"Cruzan ese portón y van por allí, hasta la ripiera, y empiezan a subir. Pero caminando. La camioneta no va a entrar, ¿eh?", dice el policía en la casilla del Parque Faunístico, tan amable que no advierte el desaliento que nos va ganando. ¿Caminar hasta allí? Bueno, pensamos, hay una misión periodística por cumplir, hay que mostrar ese vandalismo en el cerro. El policía sigue guiando. "Si no, tienen la subida por El Castillito, pero es más empinada". No hay caso: más amable es, más nos cae una sombra en la cara. Hasta que viene, por supuesto, la estocada final. "Pero no pensarán ir ahora mismo, ¿no?". Son las 12:20 y el Sol no tiene piedad. ¿A quién se le ocurre subir al Tres Marías en pleno mediodía, para bajar en plena siesta, de pleno verano sanjuanino? A nadie más que a un periodista que ignora con estoicismo las leyes de la montaña.
Las consecuencias del desconocimiento quedarán a la vista por unos cuantos días: piernas que se enredan solas, brazos ardiendo, pequeños moretones provocados por rocas díscolas y una aureola de piel quemada en el cuello que ni peinarse en paz deja.
Mirar nomás la primera subida que hay que hacer desde El Castillito es una incitación al infarto. Pero también al orgullo. Cómo un cerro va a frenar la nota. Y ahí vamos. Sol, tierra, rocas que se desmoronan, hay muchos enemigos del paisaje y del coraje que tientan a uno a pegar la vuelta y dejar que el fotógrafo siga solo el ascenso. Pero no. En el baile, hay que bailar. Convicción que durará exactamente once minutos, cuando el corazón estire los tentáculos en busca de algo de oxígeno después de pocas curvas y contracurvas en este cerro endemoniado de tanta pendiente. Es ahí cuando uno agradece estar liviano de equipaje (cuaderno, birome y celular), pero maldice llevar tanta sobrecarga distribuida con generosidad en la propia naturaleza.
Con los minutos, la supervivencia va despertando el aprendizaje. Por ejemplo, se aprende que no hay que frenarse en una subida muy pronunciada. Pero dura poco el conocimiento cuando los pulmones se estiran tanto que le quitan espacio al cerebro. Y uno va, a los tumbos, ascendiendo este caracol a velocidad ídem.
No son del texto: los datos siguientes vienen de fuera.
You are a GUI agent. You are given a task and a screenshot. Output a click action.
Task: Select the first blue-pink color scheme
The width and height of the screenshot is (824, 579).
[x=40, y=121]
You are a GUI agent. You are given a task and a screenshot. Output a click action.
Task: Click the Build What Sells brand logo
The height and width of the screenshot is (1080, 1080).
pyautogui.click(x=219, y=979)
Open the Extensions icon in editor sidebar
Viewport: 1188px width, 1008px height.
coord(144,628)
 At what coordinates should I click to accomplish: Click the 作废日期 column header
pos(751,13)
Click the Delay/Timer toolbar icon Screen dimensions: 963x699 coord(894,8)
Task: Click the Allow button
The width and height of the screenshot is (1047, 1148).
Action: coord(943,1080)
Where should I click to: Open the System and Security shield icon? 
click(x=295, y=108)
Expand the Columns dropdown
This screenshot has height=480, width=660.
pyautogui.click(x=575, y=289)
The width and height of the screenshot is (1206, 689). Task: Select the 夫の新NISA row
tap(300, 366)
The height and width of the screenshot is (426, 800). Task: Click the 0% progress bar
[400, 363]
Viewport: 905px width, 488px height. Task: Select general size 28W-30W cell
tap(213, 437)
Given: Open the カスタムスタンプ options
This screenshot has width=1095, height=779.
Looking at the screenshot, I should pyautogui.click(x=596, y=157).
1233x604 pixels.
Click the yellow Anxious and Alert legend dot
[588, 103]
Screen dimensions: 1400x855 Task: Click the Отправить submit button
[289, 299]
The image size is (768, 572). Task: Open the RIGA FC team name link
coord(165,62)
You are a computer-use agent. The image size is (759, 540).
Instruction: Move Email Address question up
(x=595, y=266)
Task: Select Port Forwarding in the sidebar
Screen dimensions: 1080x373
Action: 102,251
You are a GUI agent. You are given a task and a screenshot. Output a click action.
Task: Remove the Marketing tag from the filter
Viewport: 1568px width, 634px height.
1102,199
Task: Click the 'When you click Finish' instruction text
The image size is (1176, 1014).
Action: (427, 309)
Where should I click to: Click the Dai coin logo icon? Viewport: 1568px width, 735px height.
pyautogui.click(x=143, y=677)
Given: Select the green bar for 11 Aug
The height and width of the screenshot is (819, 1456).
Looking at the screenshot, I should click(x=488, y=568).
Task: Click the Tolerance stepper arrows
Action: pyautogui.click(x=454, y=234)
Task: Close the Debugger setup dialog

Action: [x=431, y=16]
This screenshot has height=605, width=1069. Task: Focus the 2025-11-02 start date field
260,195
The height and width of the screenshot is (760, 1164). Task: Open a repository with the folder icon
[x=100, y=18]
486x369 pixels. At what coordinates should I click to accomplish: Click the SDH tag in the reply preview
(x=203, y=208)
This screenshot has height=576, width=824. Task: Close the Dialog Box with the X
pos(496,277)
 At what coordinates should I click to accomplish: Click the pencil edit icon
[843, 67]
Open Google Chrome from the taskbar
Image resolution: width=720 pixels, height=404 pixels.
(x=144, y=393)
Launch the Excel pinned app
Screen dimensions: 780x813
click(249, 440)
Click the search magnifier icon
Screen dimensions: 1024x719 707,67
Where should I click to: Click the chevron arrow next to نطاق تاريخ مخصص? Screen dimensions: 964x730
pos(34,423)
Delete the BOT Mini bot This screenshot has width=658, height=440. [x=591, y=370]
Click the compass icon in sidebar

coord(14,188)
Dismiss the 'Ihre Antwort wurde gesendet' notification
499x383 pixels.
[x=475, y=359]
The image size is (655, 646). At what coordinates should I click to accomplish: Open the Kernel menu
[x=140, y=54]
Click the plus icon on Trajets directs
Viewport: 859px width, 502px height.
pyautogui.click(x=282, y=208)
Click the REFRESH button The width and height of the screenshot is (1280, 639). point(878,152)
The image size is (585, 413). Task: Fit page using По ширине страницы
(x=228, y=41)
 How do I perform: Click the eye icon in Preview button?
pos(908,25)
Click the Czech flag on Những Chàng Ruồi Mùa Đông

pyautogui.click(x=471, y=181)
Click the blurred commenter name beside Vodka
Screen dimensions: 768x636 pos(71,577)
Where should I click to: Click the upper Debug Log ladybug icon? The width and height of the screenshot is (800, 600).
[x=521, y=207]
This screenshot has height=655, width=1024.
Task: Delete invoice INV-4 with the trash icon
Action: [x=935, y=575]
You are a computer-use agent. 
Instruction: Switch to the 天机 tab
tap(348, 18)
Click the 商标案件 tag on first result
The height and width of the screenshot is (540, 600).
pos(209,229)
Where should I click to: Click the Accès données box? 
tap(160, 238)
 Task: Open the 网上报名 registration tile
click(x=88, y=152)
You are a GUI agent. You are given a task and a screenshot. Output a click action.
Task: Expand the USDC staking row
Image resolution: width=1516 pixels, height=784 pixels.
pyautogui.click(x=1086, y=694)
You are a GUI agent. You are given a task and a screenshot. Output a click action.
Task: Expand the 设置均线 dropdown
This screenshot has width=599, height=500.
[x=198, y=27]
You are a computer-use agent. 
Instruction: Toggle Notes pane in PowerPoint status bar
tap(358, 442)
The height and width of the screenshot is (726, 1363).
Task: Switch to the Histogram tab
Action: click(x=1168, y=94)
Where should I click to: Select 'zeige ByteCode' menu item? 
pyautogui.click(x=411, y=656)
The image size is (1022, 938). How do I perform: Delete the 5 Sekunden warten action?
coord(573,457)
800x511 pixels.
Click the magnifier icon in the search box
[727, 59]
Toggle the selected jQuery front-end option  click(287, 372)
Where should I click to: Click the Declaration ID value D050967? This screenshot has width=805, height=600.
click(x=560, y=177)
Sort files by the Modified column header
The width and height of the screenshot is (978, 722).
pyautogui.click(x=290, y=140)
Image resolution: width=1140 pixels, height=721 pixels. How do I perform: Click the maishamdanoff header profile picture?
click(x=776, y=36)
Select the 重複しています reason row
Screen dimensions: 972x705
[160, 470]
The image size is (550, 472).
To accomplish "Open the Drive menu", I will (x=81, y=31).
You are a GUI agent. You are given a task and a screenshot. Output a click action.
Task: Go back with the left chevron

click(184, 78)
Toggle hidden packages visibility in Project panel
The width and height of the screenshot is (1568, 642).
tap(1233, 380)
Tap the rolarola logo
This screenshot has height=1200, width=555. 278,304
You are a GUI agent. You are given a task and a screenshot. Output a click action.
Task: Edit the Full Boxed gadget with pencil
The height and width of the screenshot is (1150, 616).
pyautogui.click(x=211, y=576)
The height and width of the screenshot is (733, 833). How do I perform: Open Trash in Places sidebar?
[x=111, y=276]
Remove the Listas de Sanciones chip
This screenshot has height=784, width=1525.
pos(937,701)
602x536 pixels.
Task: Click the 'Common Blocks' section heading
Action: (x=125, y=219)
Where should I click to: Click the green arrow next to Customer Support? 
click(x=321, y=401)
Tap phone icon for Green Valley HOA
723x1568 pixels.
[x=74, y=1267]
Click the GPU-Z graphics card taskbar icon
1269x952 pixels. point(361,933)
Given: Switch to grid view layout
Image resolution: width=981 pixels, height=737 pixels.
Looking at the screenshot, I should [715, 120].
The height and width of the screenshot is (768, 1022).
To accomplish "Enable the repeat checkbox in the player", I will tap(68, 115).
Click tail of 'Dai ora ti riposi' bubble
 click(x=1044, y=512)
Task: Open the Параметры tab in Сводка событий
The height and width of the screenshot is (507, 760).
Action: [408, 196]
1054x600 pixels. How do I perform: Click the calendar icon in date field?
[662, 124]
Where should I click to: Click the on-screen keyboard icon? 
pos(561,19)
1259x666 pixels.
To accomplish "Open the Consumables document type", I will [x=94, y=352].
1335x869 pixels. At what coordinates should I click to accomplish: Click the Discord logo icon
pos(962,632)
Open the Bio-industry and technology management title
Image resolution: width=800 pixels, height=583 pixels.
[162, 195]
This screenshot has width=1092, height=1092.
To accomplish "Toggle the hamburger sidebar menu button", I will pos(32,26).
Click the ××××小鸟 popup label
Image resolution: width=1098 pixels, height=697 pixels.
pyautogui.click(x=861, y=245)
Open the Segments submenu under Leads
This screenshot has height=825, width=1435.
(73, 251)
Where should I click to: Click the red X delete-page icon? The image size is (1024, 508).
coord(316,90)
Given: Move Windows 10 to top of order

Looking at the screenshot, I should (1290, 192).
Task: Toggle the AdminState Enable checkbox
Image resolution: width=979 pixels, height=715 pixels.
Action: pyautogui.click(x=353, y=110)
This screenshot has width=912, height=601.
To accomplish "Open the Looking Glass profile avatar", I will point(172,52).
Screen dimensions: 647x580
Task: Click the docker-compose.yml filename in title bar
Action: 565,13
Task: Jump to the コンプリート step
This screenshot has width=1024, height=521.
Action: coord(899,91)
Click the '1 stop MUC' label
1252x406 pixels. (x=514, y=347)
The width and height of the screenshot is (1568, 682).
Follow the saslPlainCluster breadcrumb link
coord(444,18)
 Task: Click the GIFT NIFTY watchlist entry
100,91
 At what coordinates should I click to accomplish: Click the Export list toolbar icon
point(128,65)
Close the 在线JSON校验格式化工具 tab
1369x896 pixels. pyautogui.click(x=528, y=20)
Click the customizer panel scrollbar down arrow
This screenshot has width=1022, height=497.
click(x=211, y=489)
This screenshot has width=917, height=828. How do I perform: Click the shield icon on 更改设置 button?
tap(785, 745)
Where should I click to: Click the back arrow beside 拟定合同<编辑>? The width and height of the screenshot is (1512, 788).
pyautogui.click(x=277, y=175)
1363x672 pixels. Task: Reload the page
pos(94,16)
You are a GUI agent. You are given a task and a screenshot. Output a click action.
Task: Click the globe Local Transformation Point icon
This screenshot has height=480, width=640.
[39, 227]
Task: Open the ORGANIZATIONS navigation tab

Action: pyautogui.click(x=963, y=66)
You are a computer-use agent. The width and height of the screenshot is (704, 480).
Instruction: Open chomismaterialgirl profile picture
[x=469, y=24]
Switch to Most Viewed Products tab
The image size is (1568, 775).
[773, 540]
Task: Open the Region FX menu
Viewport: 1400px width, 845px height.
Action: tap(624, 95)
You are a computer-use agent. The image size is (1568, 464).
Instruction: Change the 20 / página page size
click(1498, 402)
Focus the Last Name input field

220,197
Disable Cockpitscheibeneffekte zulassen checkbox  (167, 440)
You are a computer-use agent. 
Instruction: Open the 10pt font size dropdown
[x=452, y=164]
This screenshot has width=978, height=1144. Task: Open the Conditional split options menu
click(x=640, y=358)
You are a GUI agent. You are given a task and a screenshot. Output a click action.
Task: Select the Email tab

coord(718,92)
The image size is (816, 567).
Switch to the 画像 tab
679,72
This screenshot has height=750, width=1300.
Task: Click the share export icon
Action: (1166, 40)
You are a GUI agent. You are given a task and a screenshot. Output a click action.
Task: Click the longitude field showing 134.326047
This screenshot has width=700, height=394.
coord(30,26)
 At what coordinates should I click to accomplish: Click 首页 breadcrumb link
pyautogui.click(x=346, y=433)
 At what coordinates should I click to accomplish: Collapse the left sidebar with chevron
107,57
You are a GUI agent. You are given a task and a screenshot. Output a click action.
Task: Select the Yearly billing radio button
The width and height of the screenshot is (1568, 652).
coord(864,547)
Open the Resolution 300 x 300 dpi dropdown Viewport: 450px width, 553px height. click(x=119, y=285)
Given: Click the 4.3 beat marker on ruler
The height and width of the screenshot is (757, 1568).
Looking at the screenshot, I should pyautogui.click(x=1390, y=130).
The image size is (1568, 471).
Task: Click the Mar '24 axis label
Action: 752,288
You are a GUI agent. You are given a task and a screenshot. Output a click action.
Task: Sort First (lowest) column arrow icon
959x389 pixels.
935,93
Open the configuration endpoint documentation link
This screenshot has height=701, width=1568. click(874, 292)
La precaución (única) de haber llevado un litro de agua vuelve a estimular el espíritu del autodidacta: hay que tomar pequeños sorbos cada tanto, no medio litro a la cuarta zancada. Pero otra vez lo urgente tapará lo importante. Y será así hasta que los despojos sudados y machacados de uno lleguen a la cumbre y respiren ese aire, ese cielo, ese mundo imposible, tobogán directo a la resucitación.